I was curious if Erin’s transition from corporate to yoga was difficult or carried friction in rebranding or rebuilding her identity. “No. it was such a relief. I could practice yoga when I wanted to, I got to write sequences and read about poetry and philosophy. I think by nature I'm really intrinsically motivated. If you gave me eight hours I would want to read the book on the bookshelf, I'd like to write, I'd like to practice yoga. I am curious about my own brain and body, so it was freedom … I think I hate working for the man … so it was an easy transition and it felt divinely timed and planned. It was one of those moments when you’re like 'yeah this is exactly what I wanted’ you know?” I knew.
However, the transition didn’t come without some obstacles. “There was a lot of shame around not being in the corporate world, like I was giving up; like I wasn't smart enough; like I just couldn't handle it and this was an exit door to make life easy for myself. So I think I carried a lot of that … I was kind of embarrassed. But I think the challenge turned me on. The new identity took years. I emulated people I admired until eventually Erin had a voice. And the monetary thing: I see a lot of people towing this tightrope of ‘I just wanna do yoga but the service industry pays more money’ and I think there's this moment when, for me anyway, it was a non-negotiable: you can't straddle two worlds.”
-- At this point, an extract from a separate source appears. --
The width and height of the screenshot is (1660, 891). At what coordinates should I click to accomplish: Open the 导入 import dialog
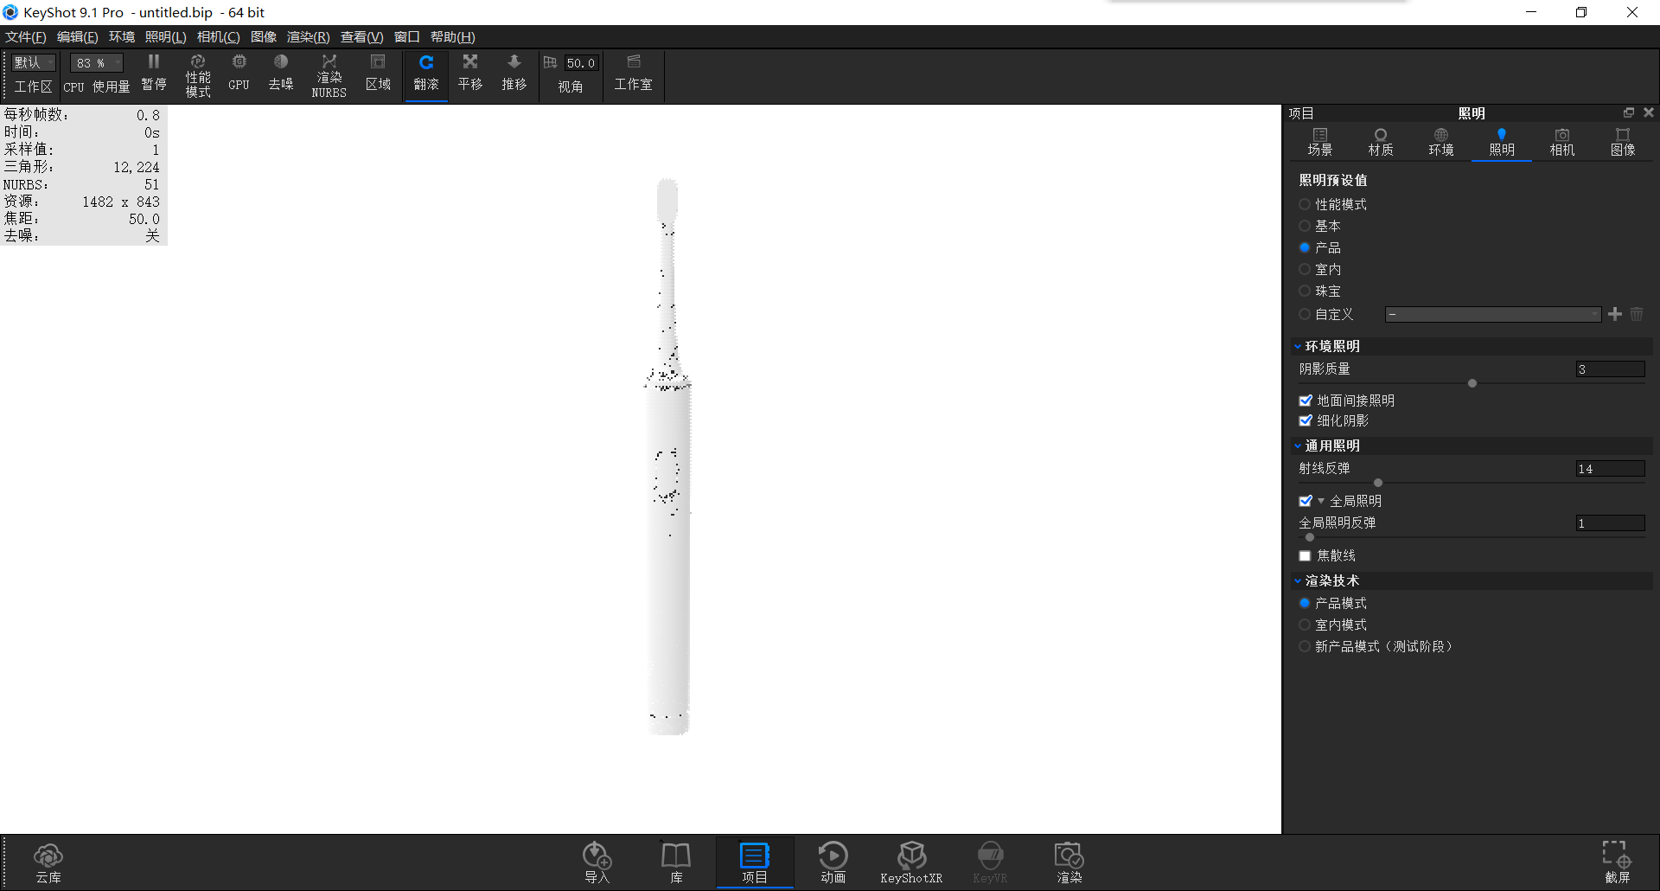597,861
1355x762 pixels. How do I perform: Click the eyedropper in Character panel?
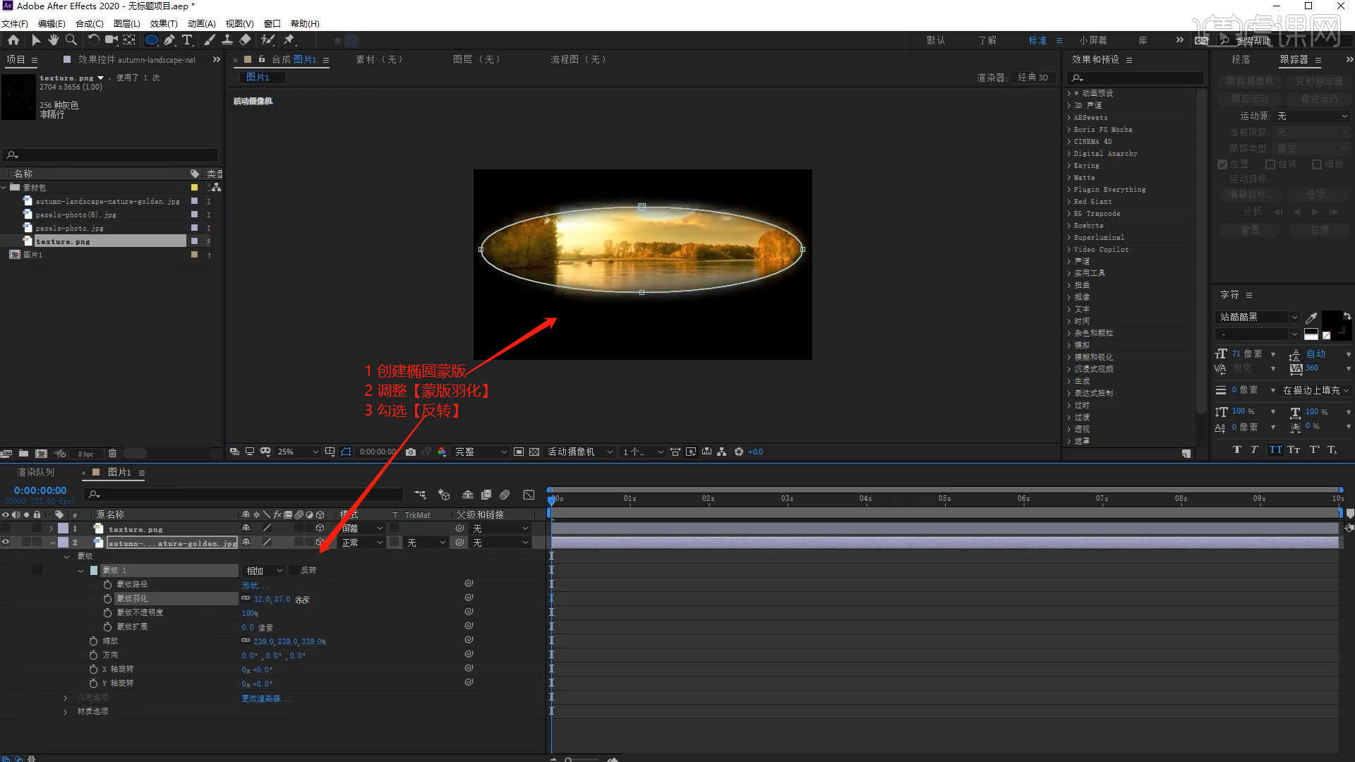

During her classes, Erin doesn’t just talk through the sequences; she incorporates philosophy, literature, poetry, inspirational quotes, all of which always seem to tie in perfectly with the flow of the practice. One of these quotes which I had heard a few times and got me thinking was about yoga making the impossible possible. I was curious what yoga made possible for Erin. “I struggled with body image my whole life, I'm the size of a figurine so people would make jokes, call me a hobbit or you name it. The tiny ‘I’ impossible was that Erin could actually love a physical form she came in, but what made that possible was showing up on the mat and trying to do a headstand and falling and trying to stretch my hamstrings and screwing up and reading the scripture and going back to the mat which is something that could be so boring. But while everyone else was going out getting drunk and having sex, I was showing up and doing that practice, and doing that practice made impossible things realistic. I think the most impossible thing though was keeping my heart open when the world keeps tempting me to shut it. Yoga enabled me to make the impossible possible by meeting a sometimes cruel world with love.”
Erin now teaches at 2 studios and runs a Yoga Teacher Training in Banff. She has a life-coaching business, and she is a mother to her son Micah who “gave her the focus to write a teacher training manual.” She is also the bright-eyed woman who inspires many Bow Valleans on the path of yoga towards their own self-mastery.